■ What to produce: Lines to restate from the data below: from the one containing "This screenshot has width=676, height=600." to the one containing "Click the Critical", both included. Give them again exactly, and only them.

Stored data
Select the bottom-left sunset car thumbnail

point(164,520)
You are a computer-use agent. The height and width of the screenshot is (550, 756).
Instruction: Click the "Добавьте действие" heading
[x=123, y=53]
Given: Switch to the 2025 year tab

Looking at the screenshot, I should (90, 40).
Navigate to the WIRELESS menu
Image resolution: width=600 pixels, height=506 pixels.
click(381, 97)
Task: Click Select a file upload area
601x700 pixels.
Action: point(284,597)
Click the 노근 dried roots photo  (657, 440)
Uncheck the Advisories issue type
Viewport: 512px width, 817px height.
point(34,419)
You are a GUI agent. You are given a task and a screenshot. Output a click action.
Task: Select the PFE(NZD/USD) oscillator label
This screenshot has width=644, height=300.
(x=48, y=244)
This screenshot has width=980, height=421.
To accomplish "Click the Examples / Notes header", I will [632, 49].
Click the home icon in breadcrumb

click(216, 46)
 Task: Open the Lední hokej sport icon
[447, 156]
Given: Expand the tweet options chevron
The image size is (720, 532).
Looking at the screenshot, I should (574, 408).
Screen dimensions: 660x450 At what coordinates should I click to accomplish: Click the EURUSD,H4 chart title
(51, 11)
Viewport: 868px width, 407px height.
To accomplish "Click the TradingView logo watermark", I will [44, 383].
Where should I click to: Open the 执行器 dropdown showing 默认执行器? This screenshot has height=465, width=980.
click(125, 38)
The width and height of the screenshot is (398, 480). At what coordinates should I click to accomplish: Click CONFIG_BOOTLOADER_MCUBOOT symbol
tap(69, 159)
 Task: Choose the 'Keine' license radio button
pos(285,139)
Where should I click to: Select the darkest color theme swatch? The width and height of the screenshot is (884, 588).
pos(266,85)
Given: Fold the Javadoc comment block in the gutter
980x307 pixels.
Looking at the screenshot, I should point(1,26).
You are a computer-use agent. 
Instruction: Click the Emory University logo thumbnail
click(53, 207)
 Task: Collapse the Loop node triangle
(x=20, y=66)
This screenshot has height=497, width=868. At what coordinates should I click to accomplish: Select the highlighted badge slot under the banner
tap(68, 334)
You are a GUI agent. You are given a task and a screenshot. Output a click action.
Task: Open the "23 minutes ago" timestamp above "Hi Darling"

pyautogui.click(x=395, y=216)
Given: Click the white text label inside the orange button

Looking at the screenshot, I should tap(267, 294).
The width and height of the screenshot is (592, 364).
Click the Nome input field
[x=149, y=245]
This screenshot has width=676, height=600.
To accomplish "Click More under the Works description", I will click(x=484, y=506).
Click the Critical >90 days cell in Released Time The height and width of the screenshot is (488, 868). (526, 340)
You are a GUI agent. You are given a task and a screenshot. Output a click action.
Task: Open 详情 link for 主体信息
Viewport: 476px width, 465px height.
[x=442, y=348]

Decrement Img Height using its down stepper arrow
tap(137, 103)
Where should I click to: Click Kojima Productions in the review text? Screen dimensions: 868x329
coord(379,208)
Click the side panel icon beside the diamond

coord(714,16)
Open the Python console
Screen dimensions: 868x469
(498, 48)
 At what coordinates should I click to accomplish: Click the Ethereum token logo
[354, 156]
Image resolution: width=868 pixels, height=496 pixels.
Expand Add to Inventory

■ Your solution:
This screenshot has width=676, height=600.
To accomplish "Click More under the Works description", I will click(x=484, y=506).
Click the Critical >90 days cell in Released Time The height and width of the screenshot is (488, 868). (526, 340)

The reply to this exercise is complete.